For decades, the label of “slums” have been attached to the socially-produced habitat of the “kampungs”. The kampung has been understood by mainstream in a derogatory way and identified as disorganized and relatively problematic space: a nest of disease, filth, and crime, and later normalise forced evictions in Jakarta.
The 2017 gubernatorial elections presented an unprecedented opportunity to take control of the public debate and ensure kampung residents’s demands were heard. The residents organised a political contract with one of the candidate teams who at the end of day won the election. The contract offered not only its legal basis for kampung residents but it also place them in a strong bargaining position to demand their rights as urban citizens, especially on promoting commons as a way of life and to progressively fulfill the right to adequate housing.
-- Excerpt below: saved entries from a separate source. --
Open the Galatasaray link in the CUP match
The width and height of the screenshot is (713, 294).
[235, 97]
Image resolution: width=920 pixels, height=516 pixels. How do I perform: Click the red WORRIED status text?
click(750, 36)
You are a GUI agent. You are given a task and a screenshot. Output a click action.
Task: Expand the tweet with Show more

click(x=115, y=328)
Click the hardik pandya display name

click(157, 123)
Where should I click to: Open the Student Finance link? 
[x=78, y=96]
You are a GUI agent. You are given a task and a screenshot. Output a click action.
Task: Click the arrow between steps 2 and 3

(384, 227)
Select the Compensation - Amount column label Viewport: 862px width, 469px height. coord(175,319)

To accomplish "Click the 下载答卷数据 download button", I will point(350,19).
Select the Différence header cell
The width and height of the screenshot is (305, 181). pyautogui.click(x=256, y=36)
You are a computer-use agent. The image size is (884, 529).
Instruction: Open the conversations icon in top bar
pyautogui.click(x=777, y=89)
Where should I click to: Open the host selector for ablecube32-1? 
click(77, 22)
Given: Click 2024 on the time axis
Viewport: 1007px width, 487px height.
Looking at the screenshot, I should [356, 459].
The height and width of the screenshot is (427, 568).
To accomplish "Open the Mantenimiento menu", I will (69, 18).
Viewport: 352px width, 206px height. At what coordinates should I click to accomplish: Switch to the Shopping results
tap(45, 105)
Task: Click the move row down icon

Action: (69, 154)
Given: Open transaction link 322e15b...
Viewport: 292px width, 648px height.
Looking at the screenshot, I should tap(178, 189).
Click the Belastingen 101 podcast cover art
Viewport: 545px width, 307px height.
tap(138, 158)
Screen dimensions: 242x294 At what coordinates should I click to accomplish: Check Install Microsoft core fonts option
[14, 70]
Kampung as a socially-produced habitat, is identified as a non market process carried out by inhabitants initiative and innovations to develop physical environment and social relations and could serve as urban commons.
New policies and approaches on kampung has started immediately in early 2018, as a new way of collaboration between people and government and a seed for emergence of community action planning program citywide, which can be accessed to 450 neighborhoods.
This panel will address the close-up view of the new people-government collaboration; a slow revolution in city planning; socio-political dimension in the new relationship between urban poor, local and provincial government; and soft diplomacy and re-contextualise kampungs as urban commons.